Il Pew Research Center, uno dei più autorevoli istituti di ricerca americani, l’ha sottolineato: se sono sempre di più gli americani che si dichiarano atei o comunque non praticanti, lo si deve agli “abbandoni” tra i musulmani. Chi per convinta apostasia, chi per apatia, la tendenza è questa.
Rod Dreher, sull’American Conservative, ha scritto che i dati dimostrano come non si possa scappare dalla modernità: “Non ci si può nascondere dal secolarismo nel senso inteso da Charles Taylor, e cioè la consapevolezza che potremmo credere in qualcos’altro o in nulla. Questa è la condizione moderna.
Ha già colpito i cristiani, ma sta colpendo ora i musulmani e continuerà a farlo”. La “crisi di fede” colpisce soprattutto gli immigrati di seconda generazione, ma non mancano i casi tra chi in America ci vive da anni, si è sposato a devoti musulmani e ha accompagnato i figli in moschea per far loro studiare il Corano nel fine settimana. In ogni caso, ha notato l’Economist, “la stragrande maggioranza, sia giovane sia vecchia, tace sulla propria mancanza di fede”. Anche perché è spesso pericoloso confessare in famiglia il cambiamento: “Uno studente universitario musulmano, che tornò a casa ubriaco una sera, fu affrontato da suo padre. Poco lucido, il ragazzo spiegò di essere ateo. Il padre, a quel punto, rivelò anch’egli di aver perso la fede molti anni prima. Eppure rimproverava il figlio per non aver nascosto bene il suo segreto”.
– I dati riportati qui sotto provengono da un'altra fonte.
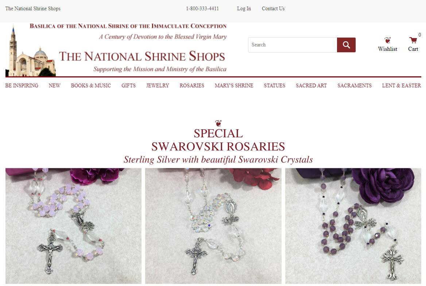The image size is (426, 286).
Task: Open the Be Inspiring menu
Action: click(x=22, y=85)
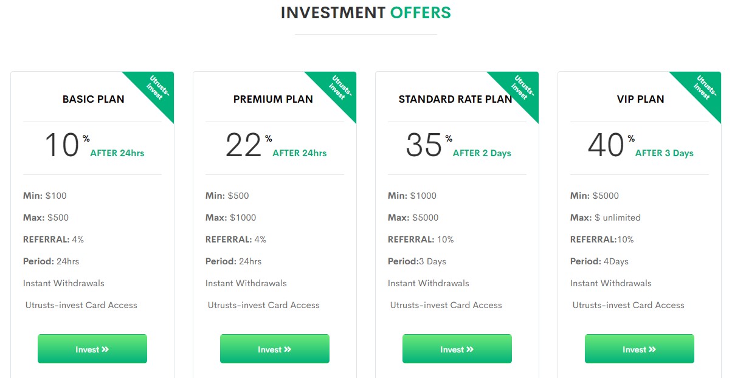Click the Investment Offers page heading
Viewport: 732px width, 378px height.
(365, 13)

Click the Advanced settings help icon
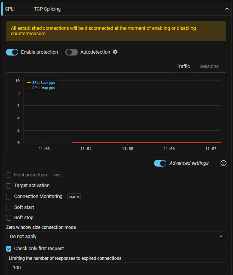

C’è poi il dato di fatto imposto dalla realtà, e cioè che lasciare pubblicamente l’islam è complicato, innanzitutto perché spesso – soprattutto in paesi dove l’islam è minoranza tra le minoranze – i musulmani vivono in comunità affiatate.
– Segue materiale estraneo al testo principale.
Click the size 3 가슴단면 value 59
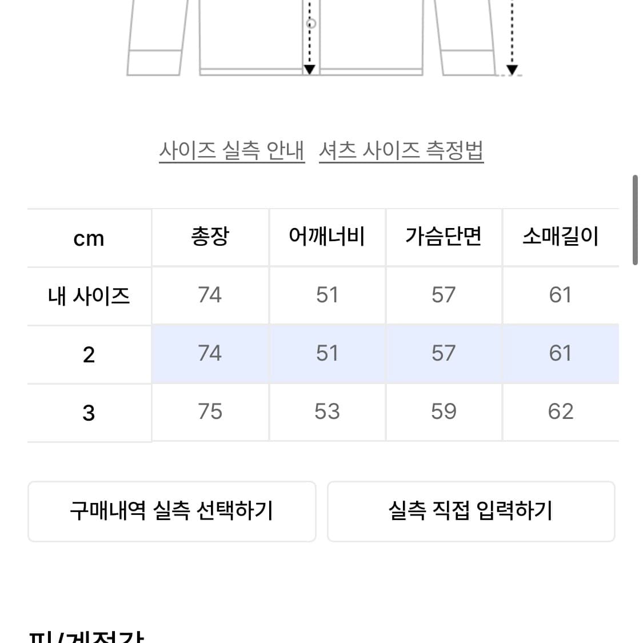This screenshot has height=643, width=643. 444,412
Gli apostati restano nell’ombra, timorosi di scatenare faide non solo tra conoscenti ma pure in famiglia. Un problema comune, rilevava ancora l’Economist, ai mormoni e agli ebrei chassidici. Senza dimenticare che quando si vive in una sorta di enclave, uscirne significa rinunciare a una intera cerchia sociale. Il Pew Research Center ha stimato che tra i credenti over 55, il 53 per cento dichiara di recitare tutte e cinque le preghiere quotidiane prescritte. Una percentuale che scende al 33 tra i millennial. E questo, nota ancora Dreher, avviene in America, dove la libertà e la diversità rendono più complicato mantenere la fede tradizionale. In Iran, ha scritto Mustafa Akyol, saggista turco ed editorialista del New York Times, ciò che allontana i musulmani dalla loro fede è la troppa oppressione legata alla politicizzazione della religione.
In effetti, stime recenti – da prendere con prudenza – certificano una tendenza consolidata di conversioni al cristianesimo in Iran che fa preoccupare le autorità della repubblica teocratica. Il che fa dire a Dreher che il “laissez-faire” spingerà inevitabilmente i musulmani ad allontanarsi dalla loro fede. “La moderna società secolare non è neutrale rispetto alla religione. Se credi che i tuoi figli si ‘aggrapperanno’ alla fede (musulmana o meno) senza un vero lavoro da parte tua, stai ingannando te stesso. Devi in un certo senso inculcare nei tuoi figli la sensazione che la religione insegni la verità, non una verità tra le altre”.
In secondo luogo, il caso iraniano dimostra che l’autoritarismo non fa altro che peggiorare le cose: “Non si può costringere una persona a credere”. L’esempio che viene portato all’attenzione è quello del Ruanda, paese a forte maggioranza cristiana che vide un numero alto di conversioni all’islam dopo i massacri degli anni Novanta. “Ciò che molti uomini di religione non comprendono è quanto possa essere fragile la fede. Quei ruandesi che abbandonarono il cristianesimo non lo fecero perché convinti da motivazioni razionali sulla superiorità dell’islam. Si convertirono perché scossi dall’orrore e se Mustafa Akyol ha ragione, qualcosa di simile sta accadendo anche all’interno del mondo islamico”, osserva l’autore di The Benedict Option.